Naar Wat We Waren / For What We Were by Eric Joris

This film was selected as the winner of the Open Competition at the 2014 Filmpoem Festival in Antwerp (part of the Felix International Poetry Festival). The description accompanying Filmpoem’s upload to Vimeo:

Naar Wat We Waren, a film by Lies Van Der Auwera of the poem by Eric Joris is just terrific. We chose this as the Filmpoem Prize for reasons which will be clear as soon as you watch it – a real melding together of sound word and image. There are many beautiful poetry-films, lush and sumptuous. This is not one. This is real, alive and honest. Congratulations to all involved!

The film was produced collaboratively by the Poetry Prophets: Eric Joris (poem and voice), Kristof Van Rossem (music) and Lies Van der Auwera (camera and editing). There’s also a version without subtitles. It’s part of a collection of videopoems that emerged from a workshop led by Marc Neys (Swoon) at a creative writing program in Antwerp.

This is exciting to me because it shows that videopoetry workshops can be an integral part of writing programs, and that they can produce highly effective, publishable results. (Here’s the English translation of the writing program page from Google.) American MFA program directors, take note!
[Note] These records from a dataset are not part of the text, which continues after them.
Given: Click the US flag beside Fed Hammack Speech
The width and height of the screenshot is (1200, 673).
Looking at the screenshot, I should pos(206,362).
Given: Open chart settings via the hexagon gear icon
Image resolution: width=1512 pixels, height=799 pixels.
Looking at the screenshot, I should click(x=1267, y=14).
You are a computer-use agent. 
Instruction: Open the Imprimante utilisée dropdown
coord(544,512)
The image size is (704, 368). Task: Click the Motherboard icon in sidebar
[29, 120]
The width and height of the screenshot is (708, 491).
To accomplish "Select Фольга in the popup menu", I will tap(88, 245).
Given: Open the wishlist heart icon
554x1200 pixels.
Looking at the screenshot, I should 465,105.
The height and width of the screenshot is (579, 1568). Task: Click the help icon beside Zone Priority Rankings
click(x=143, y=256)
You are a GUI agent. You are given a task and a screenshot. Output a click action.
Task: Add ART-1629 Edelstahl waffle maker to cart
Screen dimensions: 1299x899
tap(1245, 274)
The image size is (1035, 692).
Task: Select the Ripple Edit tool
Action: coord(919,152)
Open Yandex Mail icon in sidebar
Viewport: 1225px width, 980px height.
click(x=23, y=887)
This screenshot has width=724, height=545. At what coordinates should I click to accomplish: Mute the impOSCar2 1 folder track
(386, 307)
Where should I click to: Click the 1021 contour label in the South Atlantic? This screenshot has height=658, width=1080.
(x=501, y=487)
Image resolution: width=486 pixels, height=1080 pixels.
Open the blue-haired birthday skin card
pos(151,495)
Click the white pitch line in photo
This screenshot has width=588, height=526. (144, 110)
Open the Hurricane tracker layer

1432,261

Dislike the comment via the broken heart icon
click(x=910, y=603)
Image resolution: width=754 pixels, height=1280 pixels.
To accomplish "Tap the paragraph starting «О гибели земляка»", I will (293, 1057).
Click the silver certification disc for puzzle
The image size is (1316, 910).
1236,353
All American by David Hernandez

If the films released so far on their website are any indication, Motionpoems‘ 2014 season is their most stylistically diverse collection of poetry films to date. This film, released just before Independence Day in the U.S., builds on the poem’s challenge to any easy assumptions about American identity. (It’s also slightly NSFW, with glimpses of female nudity.) Here’s the description from the website:

Filmed near Lake Geneva Switzerland (and at the Large Hadron Collider at Cern), British filmmaker Richard Johnson and dancer Jasmine Morand present this francoperspective on California poet David Hernandez’s all-inclusive poem, “All American.”

Click through and scroll down for the text.

For more on Richard Johnson, see his pages on Cinely and IMDb. For more on the poet, visit DavidHernandez.com.

Hij morrelt aan je ziel / He fumbles at your Soul by Emily Dickinson

https://vimeo.com/93230216

This is Dickinson’s poem F477 (1862)/J315, translated into Dutch by J. Eijkelboom and into film by Marc Neys, A.K.A. Swoon, who says he began with an old reading he had made of the poem, building an experimental soundtrack around it.

The track was (except for the electronic ‘drumthumbs’ in the back) completely constructed out of (altered) sounds I made with my mouth. A fun experiment. For some reason the track worked quite well with that old recording. Maybe there was a short video in it too?

Keeping a similar kind of restriction as I did with the sounds, I wanted only one short piece of footage in the video; leaves.

The whole thing was created in one afternoon (and it probably shows), but I had fun doing so. Keeping it simple and fresh.

A fun inbetweenie stuffed between longer videos and ongoing projects.

The City by Ghayath Almadhoun and What Gas by Marie Silkeberg

This innovative videopoem about the destruction of Damascus, The City, alternates lines from a poem by Ghayath Almadhoun, translated from Arabic by Catherine Cobham and read by female voices, and a poem by Marie Silkeberg, translated from Swedish by Frank Perry and read by male voices. The readers are people from the streets of Stockholm. Silkeberg composed the sound montage and Almadhoun the montage of found footage from the internet. He mentioned in a recent interview that the film has been screened in more than 150 festivals.

Ocean by David Harsent

David Harsent reads his poem over a score composed by Luca Nasciuti in this film by Alastair Cook; James William Norton contributed cinematography. According to the description on Vimeo, “Filmpoem Festival 2014 commissioned British poets David Harsent, Helen Mort, John Glenday and Michael Symmons Roberts to produce new work on the theme of migration,” and then commissioned films incorporating the poems. I hope to share the others here in the weeks ahead.